### Esercizio
Stabilisci se ciascuna affermazione concorda con il brano sul battutista: rispondi sì o no e riporta tra virgolette le parole del brano che lo decidono. 1. Renzi usa la stessa tecnica di Craxi, ma con un tempo di sospensione più breve. 2. Di Pietro fu preso in giro per la sua statura accademica. 3. Per il battutista il motto di spirito è qualcosa di occasionale che alleggerisce il discorso.

### Brano scelto
┌──

Il battutista. Renzi ama le battute di spirito, le usa consapevolmente ed anche con successo. Il Witz, il motto di spirito, ci dice Freud nel saggio dedicatovi, è un’aggressione mitigata dalla forma scherzosa. Il suo scopo è di far ridere il terzo attraverso la messa in luce di un tratto fisico, di carattere o linguistico dell’oggetto che viene attaccato. Il composto presidente Mario Monti parlò della statura accademica di Brunetta, Di Pietro venne molte volte preso in giro per la sua sintassi incerta e così via. Renzi utilizza una tecnica nelle sue battute che era la medesima di Craxi: la precipitazione di senso. Attraverso il climax ascendente (ai congressisti del PSI che avevano fischiato l’intervento di Berlinguer, Craxi disse “Io non ho fischiato Berlinguer…”) si prepara la precipitazione di senso dell’anticlimax che è destinata a far ridere il terzo attraverso il denudamento dell’oppositore (“…perché non so fischiare” concludeva Craxi ponendo una pausa sospensiva tra le due emifrasi in modo da aumentare l’attesa per l’anticlimax). Renzi usa esattamente la stessa tecnica di Craxi riducendo solamente il tempo di sospensione: “Landini non lascia il sindacato [brevissima pausa che introduce l’anticlimax]; è il sindacato che lascia Landini.
Il battutista è tale perché per lui il motto di spirito non è qualche cosa di occasionale che alleggerisce il discorso, ma è una captatio benevolentiae, ottenuta attraverso la messa alla berlina che aggredisce l’avversario non contrapponendo le proprie idee alle sue, ma deridendo chi le esprime: non è fuori luogo ipotizzare che colui che usa la battuta come elemento di convincimento nutra un’incertezza profonda sulla tenuta e plausibilità dei propri argomenti. Coloro che sono colpiti favorevolmente dalle battute a ripetizione divengono un gruppo in assunto di base di dipendenza (Bion) dal Capo che risolve ogni problema e scioglie ogni difficoltà. Sul capo si concentrano quindi non solo tutte le aspettative, ma anche i rischi connessi alla delusione di queste. Sempre per tornare a Totem e tabù, al Capo che non riesce ad ottenere dalla divinità un tempo meteorologico favorevole ad un buon raccolto, tocca l’uccisione.

└──

### Record estratti
┌──

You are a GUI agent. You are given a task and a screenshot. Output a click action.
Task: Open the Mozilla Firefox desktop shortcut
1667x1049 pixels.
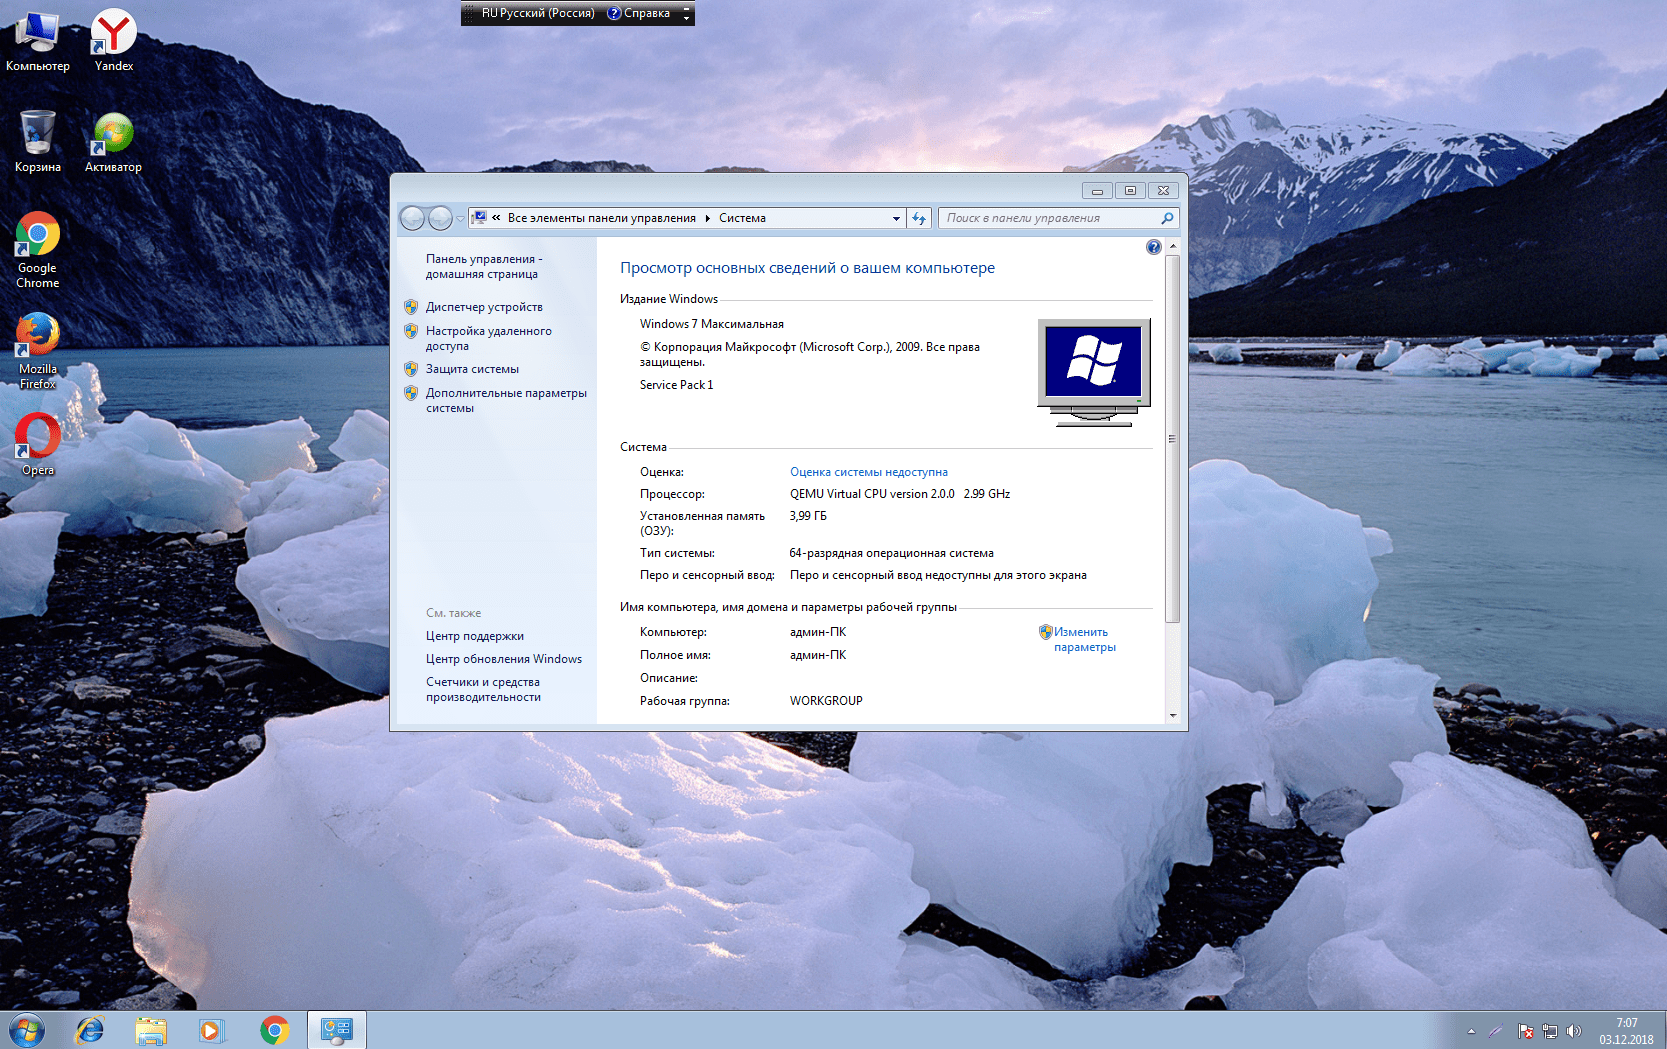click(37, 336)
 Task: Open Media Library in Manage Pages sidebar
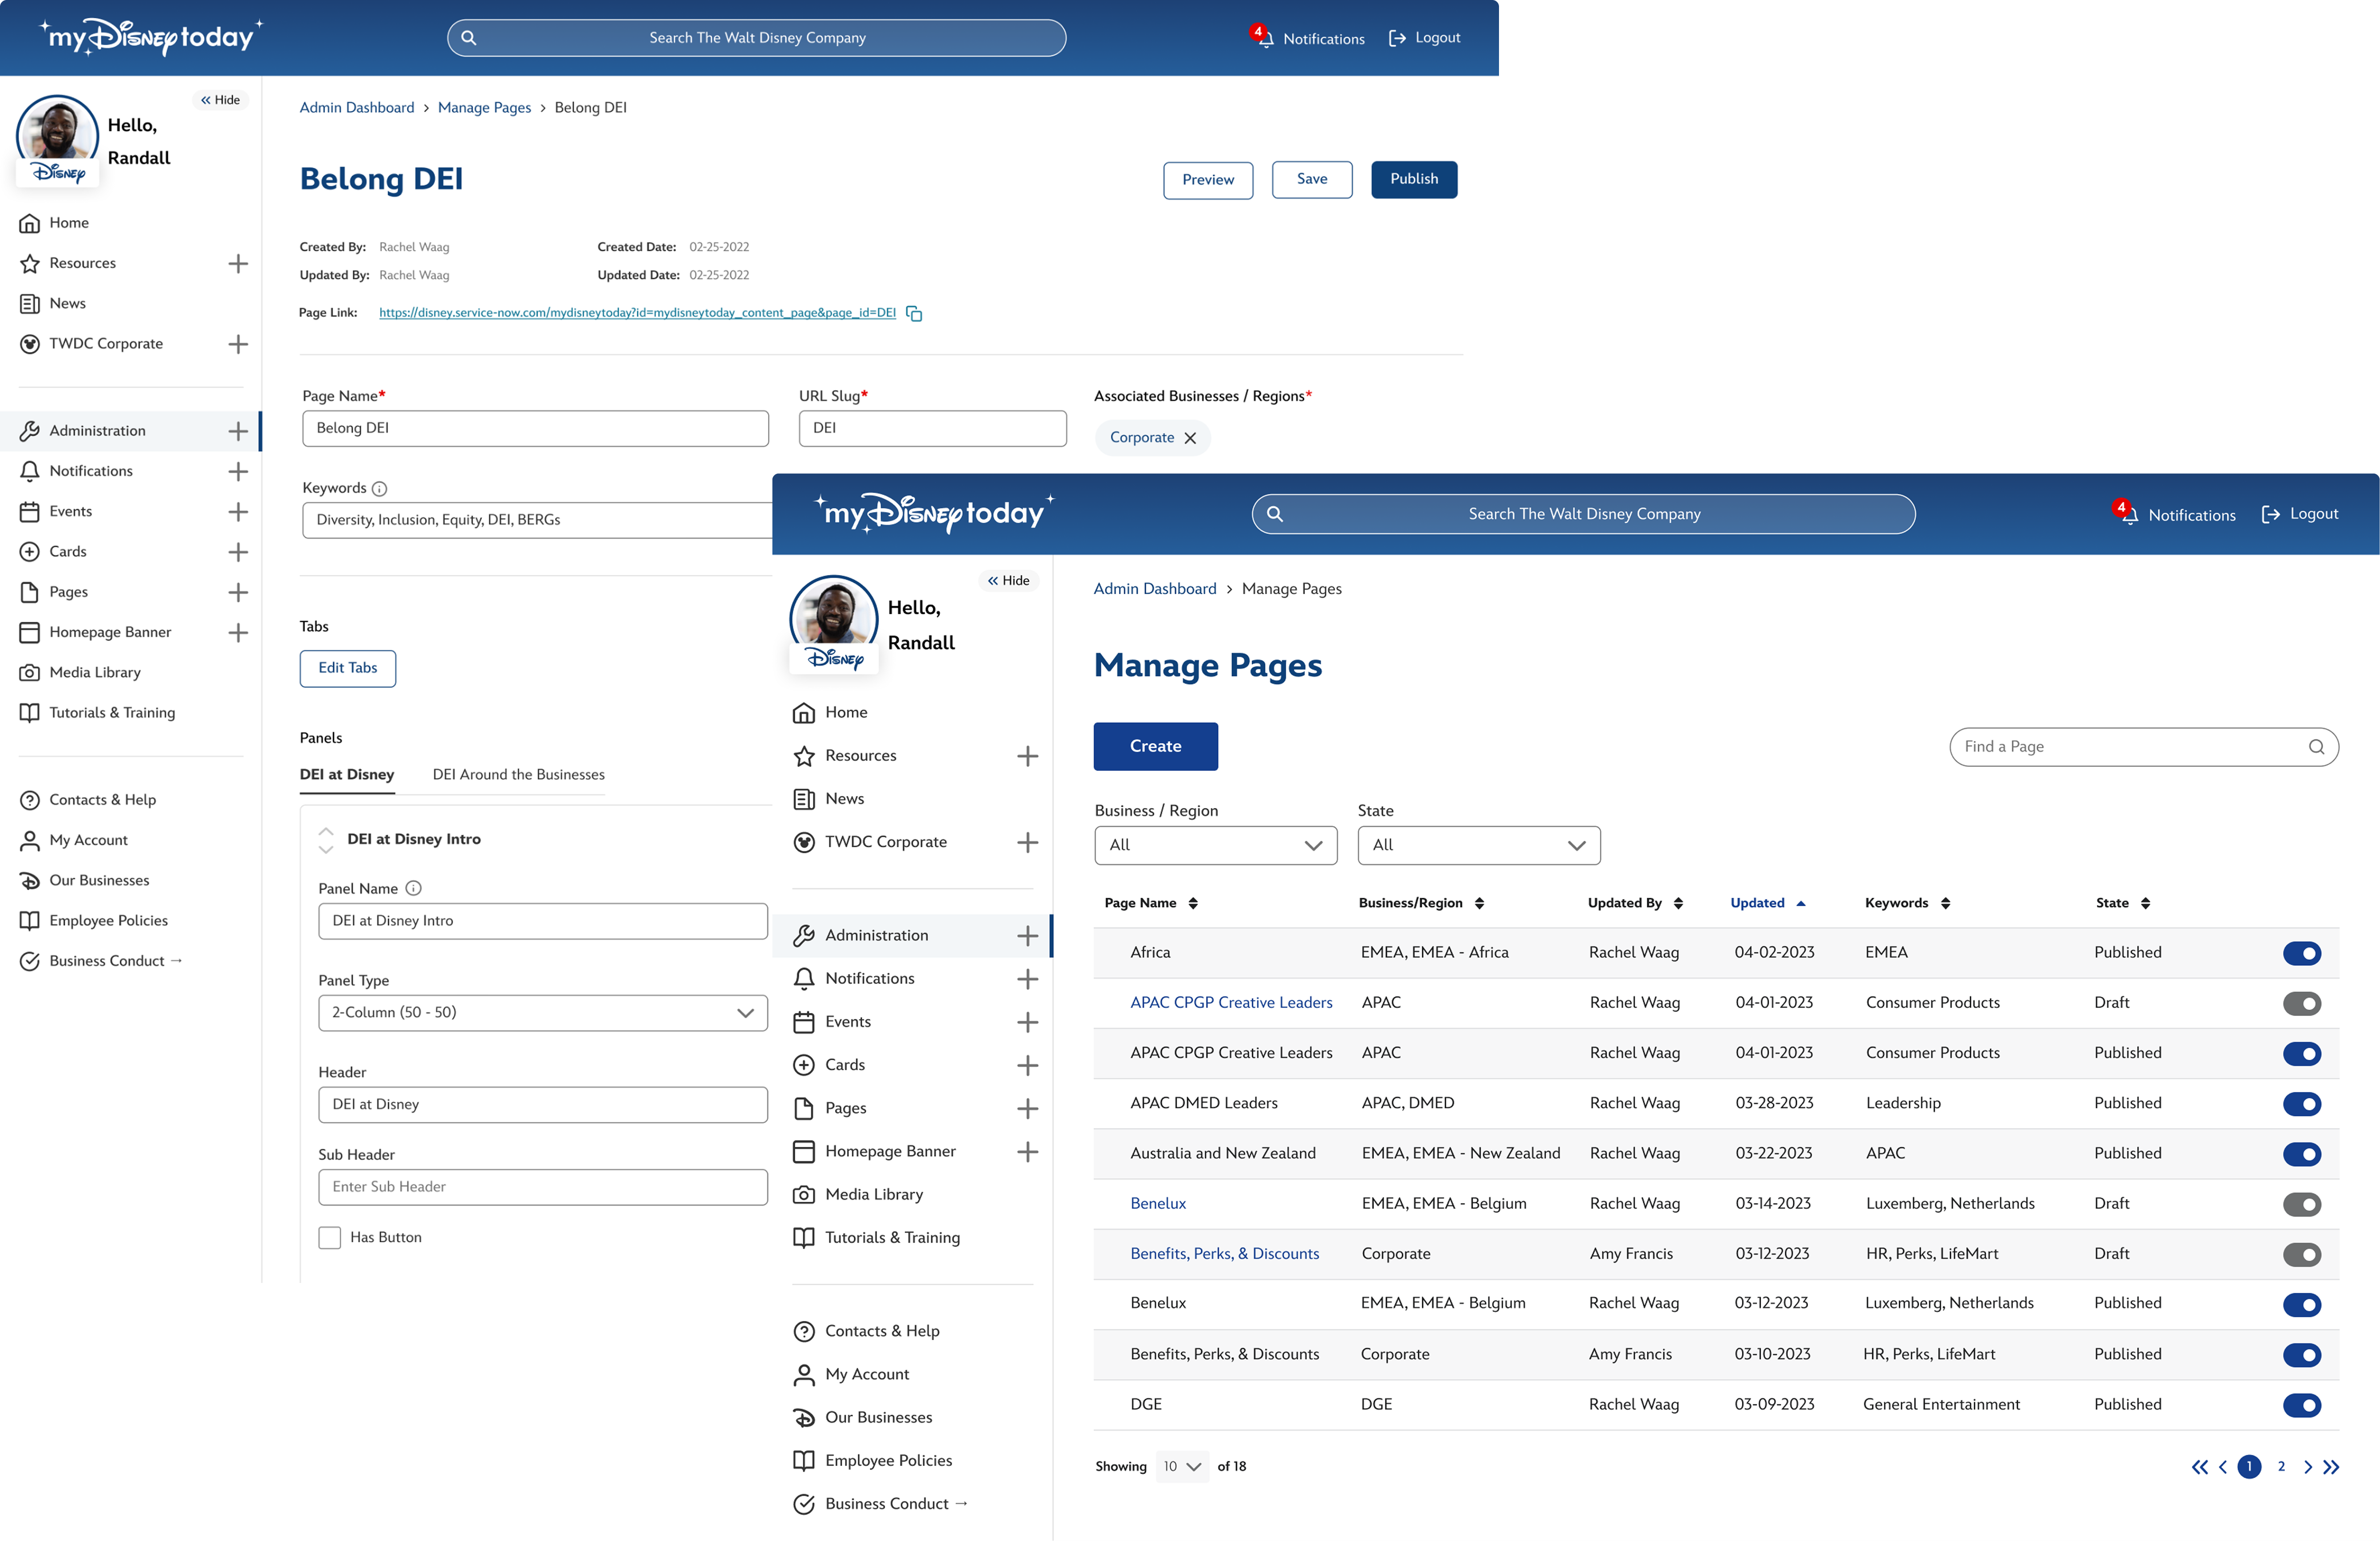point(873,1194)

└──

### Risultato finale
1. Sì: «Renzi usa esattamente la stessa tecnica di Craxi riducendo solamente il tempo di sospensione».
2. No: «Di Pietro venne molte volte preso in giro per la sua sintassi incerta».
3. No: «il motto di spirito non è qualche cosa di occasionale che alleggerisce il discorso, ma è una captatio benevolentiae».